You can tap at-a-glance readings for more detailed information.
I decided to place the Coach in our master bedroom first. We had a long standing high-humidity problem there—we believe, in part, due to sealing issues with a sliding glass door that leads to a balcony—that several years ago culminated in a mold outbreak in the closet. We have the humidity under control, but I still keep a tiny hygrometer in the room to keep an eye on it.
Within minutes after placing the Healthy Home Coach in the room, I had my first reading. The app provides an overall environment quality “grade” (i.e. “Fine,” “Healthy”) and at-a-glance readings for each of its four measurements. Clicking on one of the measurements opens a window explaining its importance to a comfortable climate and plots the reading along a colored bar denoting the value range for that measurement.

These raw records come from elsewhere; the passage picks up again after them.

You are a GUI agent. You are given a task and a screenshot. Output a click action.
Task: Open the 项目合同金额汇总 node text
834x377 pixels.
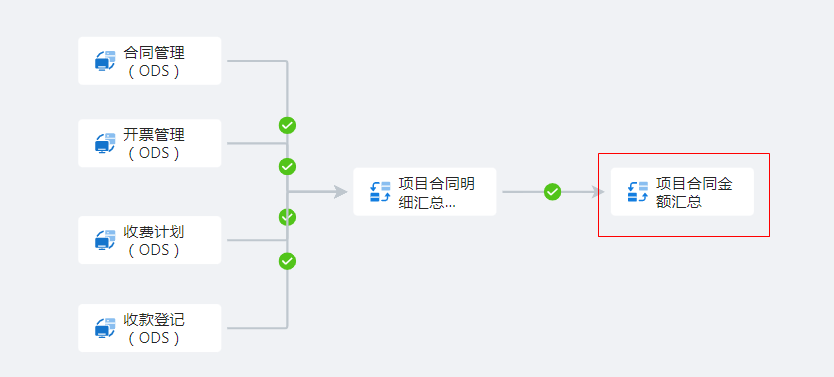coord(694,192)
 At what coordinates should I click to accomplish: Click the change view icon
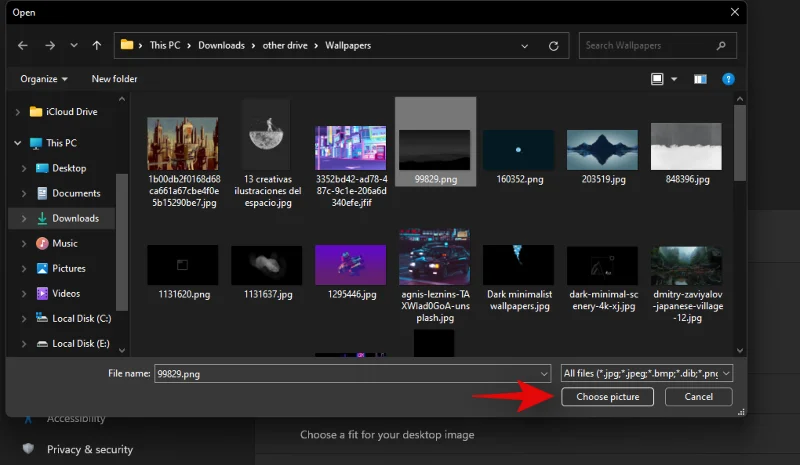657,78
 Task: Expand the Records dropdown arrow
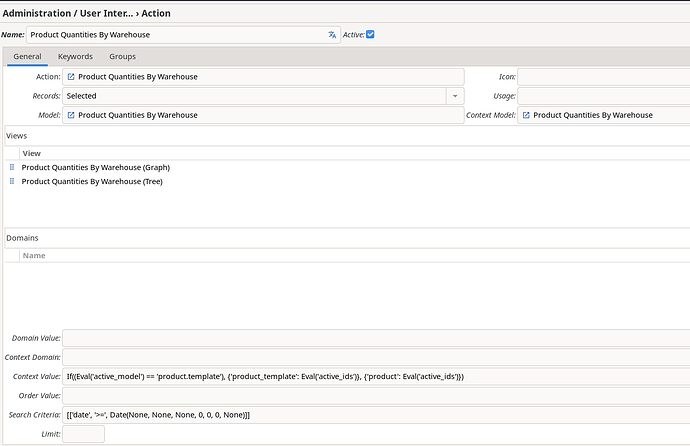455,96
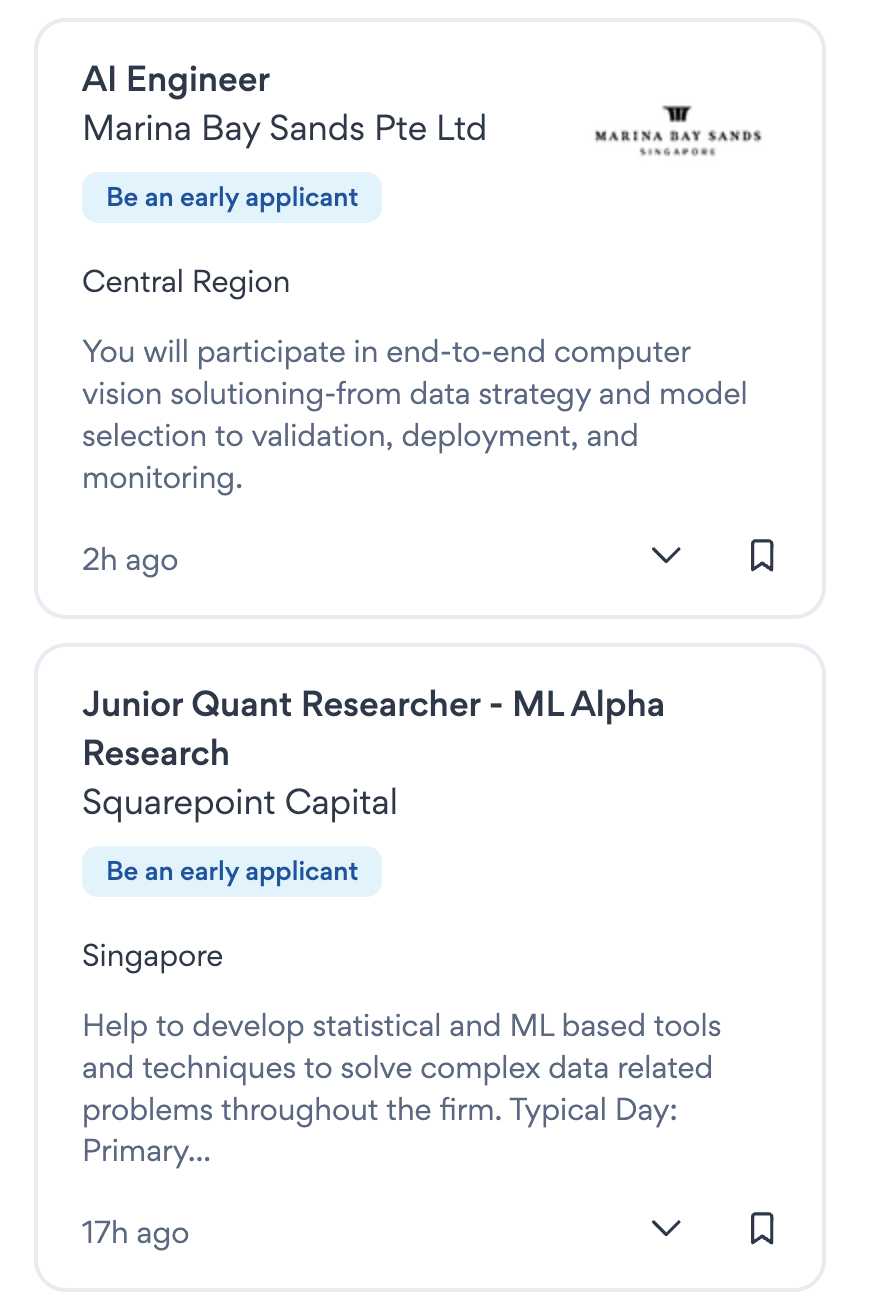Open the AI Engineer job title
896x1308 pixels.
click(x=176, y=80)
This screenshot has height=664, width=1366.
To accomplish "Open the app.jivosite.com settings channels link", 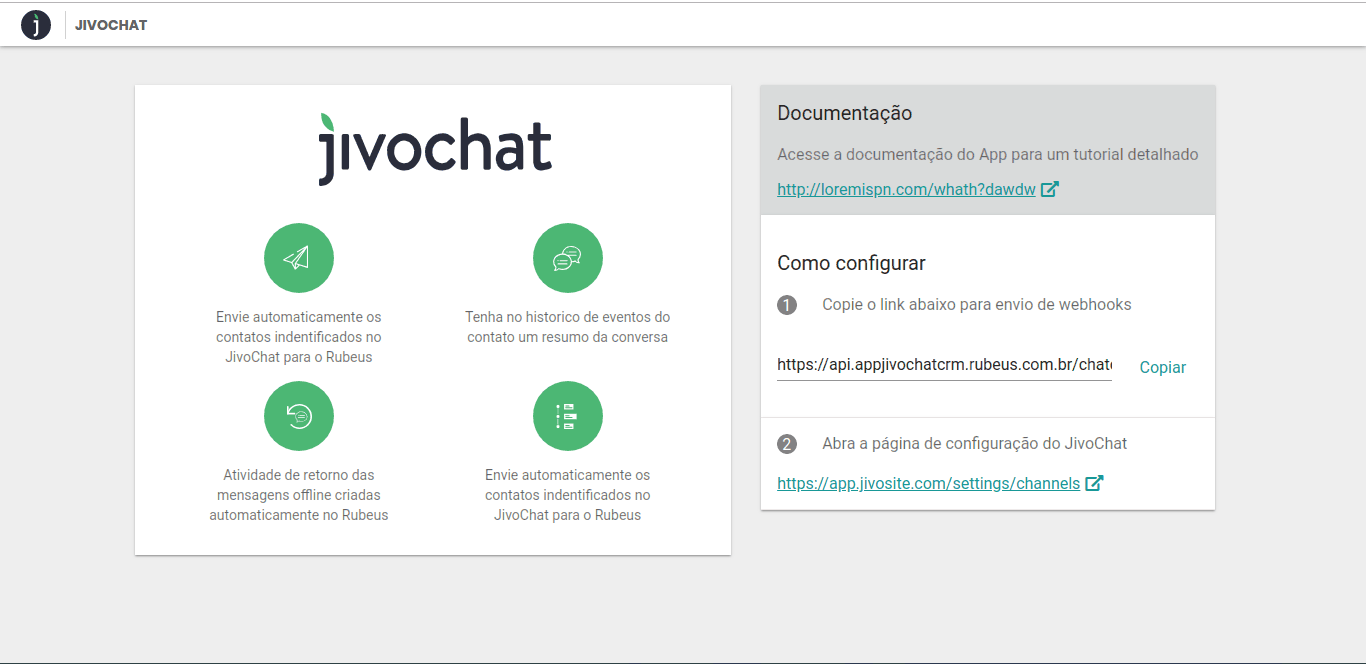I will point(928,483).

I wasn’t surprised to see that the temperature was a stifling 85 degrees. This room is the hottest in the summer and fall and coldest in the winter. The Home Health Coach app alerted me with an exclamation point superimposed on the temperature. When I tapped on the reading, the dialog box recommended that I stay hydrated. The humidity and air quality readings were in the normal range, but for some reason, I didn’t get a noise level reading. My overall grade was “Fine.”

Healthy Home Coach alerts you when measurements veer our of the optimal range.
I took my next reading an hour later. In the meantime I had turned on a room fan. It had also started to rain. Both of these clearly impacted the climate of the room. The temperature was down to a comfortable 70.9 degrees, but the humidity had risen from 42 percent to 59 percent. Was there more moisture in the air from rainwater getting in through the poorly sealed outside door? Or did the relative humidity rise because the room temperature cooled? Healthy Home Coach can only give you readings, not tell you what’s causing them. At any rate, it didn’t seem bothered by this change as it gave me an improved quality grade of “Healthy.”
The Healthy Home Coach app saves all your readings, so once you’ve amassed several you can review them for insights. Tap the rewind icon in the top right corner of the app and it opens a scrolling timeline across the bottom with an hourly history of your climate results.
Once I was comfortable with the bedroom environment, I moved the Healthy Home Coach downstairs to the living room. While the air quality, temperature, and humidity readings were all within normal range, this room had a moderate noise “pollution” problem. That’s hardly surprising since it’s the center of activity in our home and I would expect to see the decibel level rise once my kids were home from school.
Do you need one?
That really sums up my experience with the Healthy Home Coach—it does its job but it really doesn’t tell me anything I don’t already know. By the time the temperature, humidity, or noise creeps into one of the “red” zones, you’ll know it if you’re in the home. Do you really need a $100 instrument to confirm it for you?
Even if you do, to call this a “healthy home” device is misleading. The conditions it monitors impact your comfort, to be sure; their affect on your health is debatable. Healthy Home Coach can tell you a room’s humidity levels are ripe for mold growth, but it would be a lot more helpful if it could detect mold spores in the air. The device worked well as far as it went, but I couldn’t help wanting more detail on the types of pollutants that might be lurking in my home. Without that kind of utility, Healthy Home Coach feels like little more than a curio.